The company reported quarterly revenue of €9.33 billion and net profit of €2.92 billion, both above its own management estimates. On the same day, it raised its full-year outlook for the second time in a single year, this time from a range of €36 to €40 billion to €43 to €45 billion. The market reaction was mixed: despite initial enthusiasm, the stock ultimately closed slightly down by around half a percent, dragged by a slump at a South Korean memory maker that hit technology stocks across the sector, including chip-equipment suppliers.

Key points

  • An absolute monopoly. The company is the world’s sole producer of EUV machines and holds over 90% of the lithography market overall, giving it the negotiating power to raise prices further without risking customer defections.

  • 2027 is nearly sold out, 2028 is filling up. Management described demand as “extremely strong” and stopped publishing quarterly bookings, depriving investors of what was their most reliable forward-demand indicator.

  • Stellar results, thinner cash cushion. Net cash roughly halved in just six months (from €8.9 billion to €3.9 billion), as the company funds its capacity expansion and the €12 billion share buyback more from reserves than from current cash flow.
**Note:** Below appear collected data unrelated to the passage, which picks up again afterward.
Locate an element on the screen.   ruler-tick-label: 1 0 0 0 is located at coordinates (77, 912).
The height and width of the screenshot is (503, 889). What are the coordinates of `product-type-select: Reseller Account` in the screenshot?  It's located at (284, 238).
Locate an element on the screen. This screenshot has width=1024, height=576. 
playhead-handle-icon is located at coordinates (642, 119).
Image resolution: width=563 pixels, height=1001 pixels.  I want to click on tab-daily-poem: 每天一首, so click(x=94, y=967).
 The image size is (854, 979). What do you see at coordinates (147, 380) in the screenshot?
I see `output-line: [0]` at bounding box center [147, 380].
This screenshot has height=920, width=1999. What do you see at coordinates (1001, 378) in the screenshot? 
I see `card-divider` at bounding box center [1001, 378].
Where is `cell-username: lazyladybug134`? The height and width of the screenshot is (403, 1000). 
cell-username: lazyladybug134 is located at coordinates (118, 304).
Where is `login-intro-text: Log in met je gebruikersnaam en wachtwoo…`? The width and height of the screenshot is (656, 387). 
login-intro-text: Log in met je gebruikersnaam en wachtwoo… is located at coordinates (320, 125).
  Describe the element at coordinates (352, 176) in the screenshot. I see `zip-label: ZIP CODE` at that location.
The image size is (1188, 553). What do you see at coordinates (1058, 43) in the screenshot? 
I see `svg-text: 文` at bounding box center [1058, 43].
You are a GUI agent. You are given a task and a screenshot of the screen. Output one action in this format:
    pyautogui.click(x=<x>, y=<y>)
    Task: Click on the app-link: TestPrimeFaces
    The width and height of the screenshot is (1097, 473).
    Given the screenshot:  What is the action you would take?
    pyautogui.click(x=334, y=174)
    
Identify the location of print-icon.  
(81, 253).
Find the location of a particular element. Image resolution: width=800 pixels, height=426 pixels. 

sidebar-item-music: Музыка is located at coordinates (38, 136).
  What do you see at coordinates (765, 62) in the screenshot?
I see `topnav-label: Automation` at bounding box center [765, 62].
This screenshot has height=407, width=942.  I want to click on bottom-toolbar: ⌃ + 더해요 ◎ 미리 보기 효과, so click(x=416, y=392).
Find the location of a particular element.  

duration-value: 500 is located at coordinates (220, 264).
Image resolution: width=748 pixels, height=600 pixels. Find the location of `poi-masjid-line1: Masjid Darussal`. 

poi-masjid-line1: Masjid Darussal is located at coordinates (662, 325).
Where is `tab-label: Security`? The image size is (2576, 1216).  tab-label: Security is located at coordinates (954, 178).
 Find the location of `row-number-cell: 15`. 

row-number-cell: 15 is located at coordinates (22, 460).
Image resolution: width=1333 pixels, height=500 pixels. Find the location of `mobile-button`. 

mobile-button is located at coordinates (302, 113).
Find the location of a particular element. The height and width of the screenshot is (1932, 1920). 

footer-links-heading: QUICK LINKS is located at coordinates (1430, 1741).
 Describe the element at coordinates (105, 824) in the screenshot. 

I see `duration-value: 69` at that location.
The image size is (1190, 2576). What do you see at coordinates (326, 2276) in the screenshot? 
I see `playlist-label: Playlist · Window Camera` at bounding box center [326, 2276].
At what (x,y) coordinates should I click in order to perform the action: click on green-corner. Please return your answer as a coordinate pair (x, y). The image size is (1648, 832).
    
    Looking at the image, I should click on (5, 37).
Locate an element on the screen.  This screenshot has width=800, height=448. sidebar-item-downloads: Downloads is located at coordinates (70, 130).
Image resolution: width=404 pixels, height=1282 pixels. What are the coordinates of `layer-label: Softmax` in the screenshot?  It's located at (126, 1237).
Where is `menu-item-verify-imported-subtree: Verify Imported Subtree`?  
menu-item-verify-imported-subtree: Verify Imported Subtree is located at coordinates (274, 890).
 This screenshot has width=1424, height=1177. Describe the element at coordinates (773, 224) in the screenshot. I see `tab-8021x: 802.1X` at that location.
  • Valuation punishes mistakes. The stock trades at a forward P/E of around 49–50x, noticeably above sector peers and some analysts’ estimates, so even a small misstep can trigger a disproportionately sharp share-price reaction.

  • Political risk from Washington. The proposed MATCH Act could end sales and servicing of DUV machines to China (roughly one-fifth of revenue), and the company also faces an investigation over suspected circumvention of export rules.

More interesting than the share-price move itself is what the company simultaneously announced. It stopped publishing the quarterly value of new orders, which took away investors’ most reliable forward-demand indicator. Instead, they must now rely on the CEO’s words: according to him, the expanded EUV capacity for 2027 is already nearly fully covered by orders, even though half a year still remains in the current year. For 2028, the company says it has a significant volume of orders, though not full coverage, and that is exactly why it is considering expanding capacity for that year as well.

Therefore, according to management, the expanded capacity for the most advanced machines for the next year is effectively sold out, and the company has significant orders for the following year too, giving it negotiating leverage that few in the industry possess: it can raise prices without risking customer defections, because switching elsewhere is simply impossible.